Data to examine —
[Start of Attachment]

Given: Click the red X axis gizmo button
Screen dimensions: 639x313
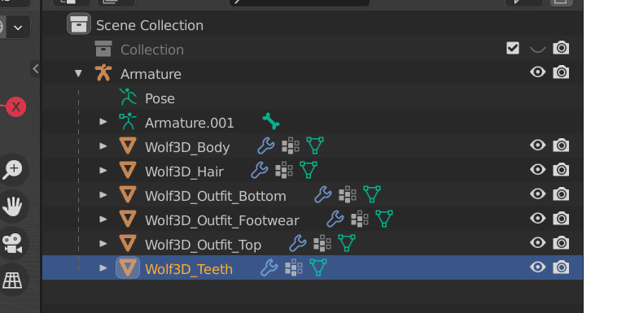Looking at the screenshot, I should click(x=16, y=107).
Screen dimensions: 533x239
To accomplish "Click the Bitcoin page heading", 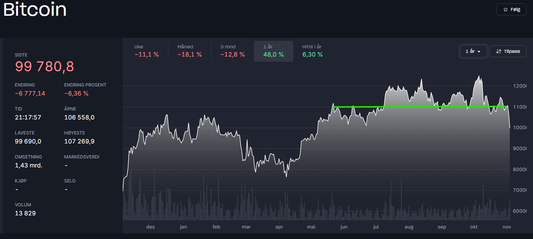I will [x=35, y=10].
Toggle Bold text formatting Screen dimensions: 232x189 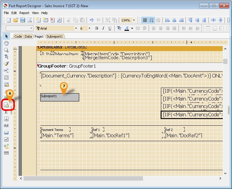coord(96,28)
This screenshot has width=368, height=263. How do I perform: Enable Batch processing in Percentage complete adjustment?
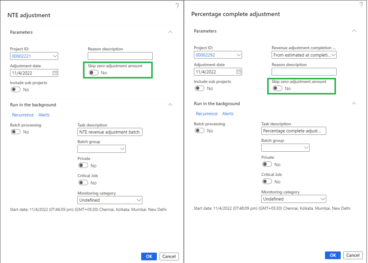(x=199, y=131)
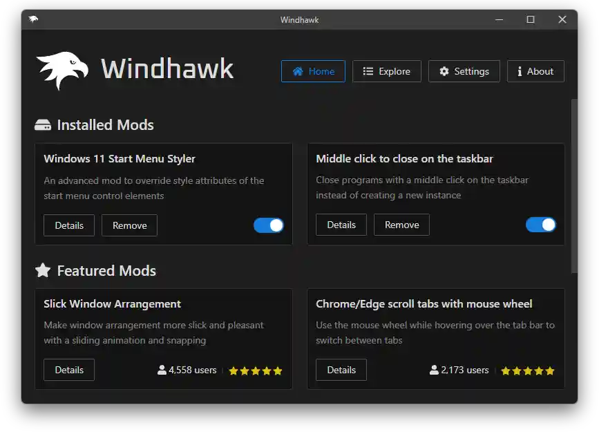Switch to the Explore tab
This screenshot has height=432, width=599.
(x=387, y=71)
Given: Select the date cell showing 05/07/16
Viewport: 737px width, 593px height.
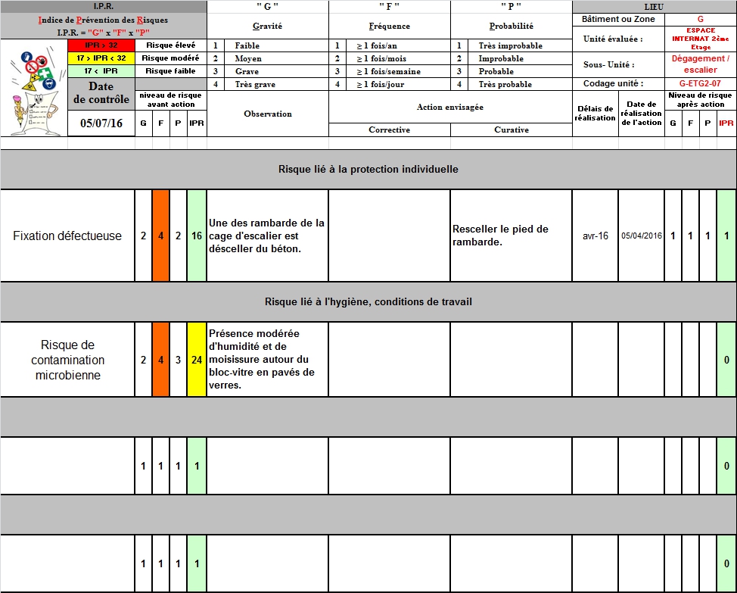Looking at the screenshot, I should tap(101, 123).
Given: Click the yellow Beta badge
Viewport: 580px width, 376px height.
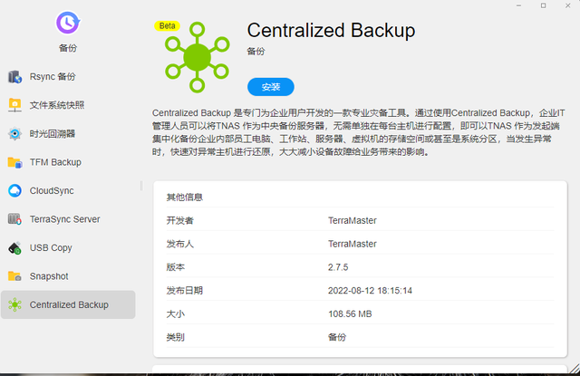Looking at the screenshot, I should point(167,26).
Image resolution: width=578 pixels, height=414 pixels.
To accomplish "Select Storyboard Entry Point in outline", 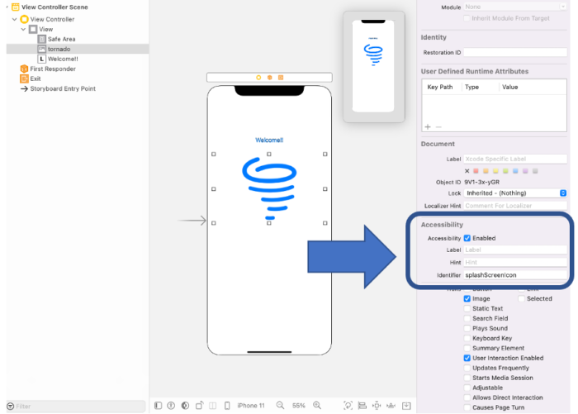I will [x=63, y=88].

[End of Attachment]

Work item —
Above are some records; copy each line there that contains "Given".

Response to this exercise —
Given: Click the red X axis gizmo button
Given: Select the date cell showing 05/07/16
Given: Click the yellow Beta badge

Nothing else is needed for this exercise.